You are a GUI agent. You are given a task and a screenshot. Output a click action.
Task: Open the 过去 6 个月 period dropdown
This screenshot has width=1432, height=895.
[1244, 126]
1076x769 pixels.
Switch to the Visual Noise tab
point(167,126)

■ **EXERCISE AIM**
Write out the listing again, swapping "tab" for "panel" and keeping everything else unchanged.

■ **COMPLETE OUTPUT**
You are a GUI agent. You are given a task and a screenshot. Output a click action.
Task: Open the 过去 6 个月 period dropdown
This screenshot has width=1432, height=895.
[1244, 126]
1076x769 pixels.
Switch to the Visual Noise panel
point(167,126)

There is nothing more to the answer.